German private industrial gas company; invested $25M in neon recycling technologies (2024) with 500,000 m³/year recovery facility established in Germany. Active in 30+ European and Asian markets. One of the top 5-7 global neon suppliers. Also a major provider of medical and industrial gases across Europe.

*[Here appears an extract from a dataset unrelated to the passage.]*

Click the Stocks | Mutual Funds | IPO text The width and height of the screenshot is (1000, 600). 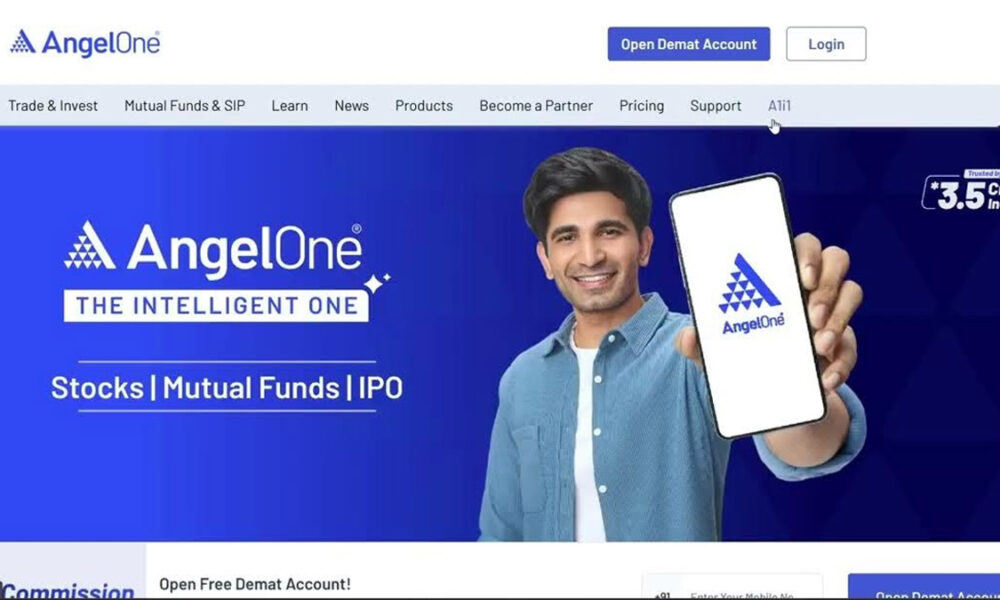(227, 388)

Taiyo Nippon Sanso Holdings (Nippon Sanso Holdings)

HQ JP5% share

Nippon Sanso Holdings Corporation (TSE: 4091; Tokyo; ~¥900B revenue FY2024; majority-owned by Mitsubishi Chemical Group) is the fourth-largest industrial gas company globally and the largest in Asia-Pacific. Operates in Japan as Taiyo Nippon Sanso (TNSC) and in North America via the Matheson brand. Designs and builds its own ASUs for its industrial gas business. Particularly strong in electronics-grade gases (ultra-high purity nitrogen, oxygen, argon for semiconductors) supplied to Japanese, Korean, and Taiwanese chip fabs. TNSC acquired Praxair's European industrial gas businesses in 2018 (as a merger remedy when Linde and Praxair combined) and Matheson Tri-Gas (North America) in 2004. One of the few companies globally with end-to-end ASU design, construction, and gas supply capabilities.